Australia is seeing increasing focus placed on the creation of inclusive communities – fully accessible to all Australians including those with a disability and the growing ageing population – and the significant cultural shift required to support a move towards fully inclusive communities.

Improved access to mainstream services for these populations, and adapted service delivery where necessary, while once the domain of the disability sector or the ageing sector, has become the responsibility of all Australians.

Urbis Public Policy has recently completed work for the NSW Department of Family and Community Services to uncover best practice when it comes to public sector planning for fully inclusive communities.

This work, centred on Disability Inclusion Action Plans – plans that public authorities are required to have by law to create inclusive communities – was the subject of a presentation delivered by Associate Director, Poppy Wise to 175 stakeholders at the LGNSW Liveable Communities Forum on Friday 12th September 2014 in Sydney.

“The Forum was an opportunity to share with key stakeholders, who will be the architects of planning and designing fully inclusive communities in NSW, what we found are the critical ingredients of best practice inclusion planning – namely integration, strong leadership and governance, genuine consultation and the opportunity to share ideas with peers.”
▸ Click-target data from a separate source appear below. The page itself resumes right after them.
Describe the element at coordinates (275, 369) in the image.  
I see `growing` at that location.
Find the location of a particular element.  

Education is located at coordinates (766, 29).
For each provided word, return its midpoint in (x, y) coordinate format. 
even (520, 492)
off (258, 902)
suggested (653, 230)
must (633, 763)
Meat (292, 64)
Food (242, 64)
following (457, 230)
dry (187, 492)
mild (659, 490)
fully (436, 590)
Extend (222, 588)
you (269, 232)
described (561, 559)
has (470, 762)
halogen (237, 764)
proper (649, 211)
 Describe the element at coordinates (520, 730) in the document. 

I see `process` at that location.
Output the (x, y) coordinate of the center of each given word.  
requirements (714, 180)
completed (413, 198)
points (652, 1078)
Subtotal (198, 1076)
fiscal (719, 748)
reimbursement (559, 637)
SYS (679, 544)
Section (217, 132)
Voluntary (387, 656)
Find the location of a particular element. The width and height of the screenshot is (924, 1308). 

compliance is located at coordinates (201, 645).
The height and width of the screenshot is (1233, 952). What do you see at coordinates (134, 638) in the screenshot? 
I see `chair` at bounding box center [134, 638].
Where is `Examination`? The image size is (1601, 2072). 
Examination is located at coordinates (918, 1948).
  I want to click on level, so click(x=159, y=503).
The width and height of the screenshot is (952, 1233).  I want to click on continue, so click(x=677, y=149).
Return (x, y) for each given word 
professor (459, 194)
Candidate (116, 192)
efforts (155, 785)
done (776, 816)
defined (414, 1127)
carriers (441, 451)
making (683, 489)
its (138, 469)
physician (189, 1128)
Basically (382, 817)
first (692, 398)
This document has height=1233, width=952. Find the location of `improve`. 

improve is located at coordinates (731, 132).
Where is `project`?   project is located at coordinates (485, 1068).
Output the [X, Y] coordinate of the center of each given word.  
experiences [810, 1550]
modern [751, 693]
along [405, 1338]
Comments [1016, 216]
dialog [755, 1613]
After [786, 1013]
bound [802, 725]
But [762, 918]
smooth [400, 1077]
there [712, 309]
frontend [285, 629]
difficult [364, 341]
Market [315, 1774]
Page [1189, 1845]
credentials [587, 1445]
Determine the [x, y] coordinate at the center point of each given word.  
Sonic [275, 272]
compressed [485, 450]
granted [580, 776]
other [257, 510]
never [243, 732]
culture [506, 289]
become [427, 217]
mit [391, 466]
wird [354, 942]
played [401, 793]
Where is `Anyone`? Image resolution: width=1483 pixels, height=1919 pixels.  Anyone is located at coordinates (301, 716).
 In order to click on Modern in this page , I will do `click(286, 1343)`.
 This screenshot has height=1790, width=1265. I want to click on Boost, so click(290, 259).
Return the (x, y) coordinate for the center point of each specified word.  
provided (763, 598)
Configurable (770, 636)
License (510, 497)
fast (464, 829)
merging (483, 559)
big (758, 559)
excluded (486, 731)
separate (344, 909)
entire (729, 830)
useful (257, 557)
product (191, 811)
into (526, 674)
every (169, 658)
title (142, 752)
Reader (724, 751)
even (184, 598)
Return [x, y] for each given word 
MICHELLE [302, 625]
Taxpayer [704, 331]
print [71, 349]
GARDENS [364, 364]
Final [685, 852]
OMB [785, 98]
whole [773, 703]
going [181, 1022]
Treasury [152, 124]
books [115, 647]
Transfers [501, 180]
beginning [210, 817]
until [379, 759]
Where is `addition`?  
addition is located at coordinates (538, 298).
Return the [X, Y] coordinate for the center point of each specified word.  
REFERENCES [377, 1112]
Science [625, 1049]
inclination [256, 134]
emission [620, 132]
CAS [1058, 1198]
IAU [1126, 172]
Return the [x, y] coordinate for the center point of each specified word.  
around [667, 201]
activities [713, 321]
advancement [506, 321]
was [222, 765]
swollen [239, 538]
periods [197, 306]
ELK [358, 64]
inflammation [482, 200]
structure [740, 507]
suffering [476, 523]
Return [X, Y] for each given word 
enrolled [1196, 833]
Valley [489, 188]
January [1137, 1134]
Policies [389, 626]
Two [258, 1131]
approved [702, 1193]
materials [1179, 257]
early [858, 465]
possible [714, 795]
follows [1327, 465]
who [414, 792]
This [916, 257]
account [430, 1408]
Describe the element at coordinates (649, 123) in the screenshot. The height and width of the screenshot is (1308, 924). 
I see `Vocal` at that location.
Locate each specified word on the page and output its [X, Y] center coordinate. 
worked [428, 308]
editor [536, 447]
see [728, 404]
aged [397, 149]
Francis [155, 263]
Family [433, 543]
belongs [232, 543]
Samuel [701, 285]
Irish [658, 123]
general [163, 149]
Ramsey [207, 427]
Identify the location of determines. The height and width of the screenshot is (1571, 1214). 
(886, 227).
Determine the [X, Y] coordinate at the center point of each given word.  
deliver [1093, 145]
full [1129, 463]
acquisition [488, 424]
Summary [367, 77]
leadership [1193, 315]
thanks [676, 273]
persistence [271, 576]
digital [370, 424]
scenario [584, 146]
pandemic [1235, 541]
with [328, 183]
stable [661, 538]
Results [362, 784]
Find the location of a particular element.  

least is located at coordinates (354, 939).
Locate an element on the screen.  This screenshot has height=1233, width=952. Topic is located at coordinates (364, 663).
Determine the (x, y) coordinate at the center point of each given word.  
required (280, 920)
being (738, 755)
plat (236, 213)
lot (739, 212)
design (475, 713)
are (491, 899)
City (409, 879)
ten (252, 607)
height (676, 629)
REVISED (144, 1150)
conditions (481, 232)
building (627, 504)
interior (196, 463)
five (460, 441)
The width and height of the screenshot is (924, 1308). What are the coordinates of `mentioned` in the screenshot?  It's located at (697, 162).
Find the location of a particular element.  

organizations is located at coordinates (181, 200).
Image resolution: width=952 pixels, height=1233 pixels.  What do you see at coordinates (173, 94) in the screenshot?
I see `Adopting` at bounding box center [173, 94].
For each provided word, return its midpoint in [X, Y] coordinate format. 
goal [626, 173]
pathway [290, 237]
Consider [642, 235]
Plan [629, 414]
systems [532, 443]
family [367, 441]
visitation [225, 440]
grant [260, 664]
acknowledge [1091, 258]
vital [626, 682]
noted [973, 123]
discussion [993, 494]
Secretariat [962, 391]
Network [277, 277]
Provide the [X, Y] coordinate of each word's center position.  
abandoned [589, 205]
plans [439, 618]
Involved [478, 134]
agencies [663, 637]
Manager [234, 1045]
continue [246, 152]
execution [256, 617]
Reflecting on the importance of integrating inclusion planning with standard planning cycles, a NSW government stakeholder said, “As long as you have a standalone [disability inclusion action] plan, it will be a special plan for special people and not fully integrated. It should just be part of how we integrate all planning, part of the landscape planning thinking about any issue.”

The Urbis Public Policy work concluded strong inclusion plans have dual roles to play.

Externally, plans should be a strong public statement of commitment to affirm inclusion planning as central to the fabric of an organisation, and internally plans should contain a high level of operational detail – effectively becoming an instruction manual to guide design and implementation.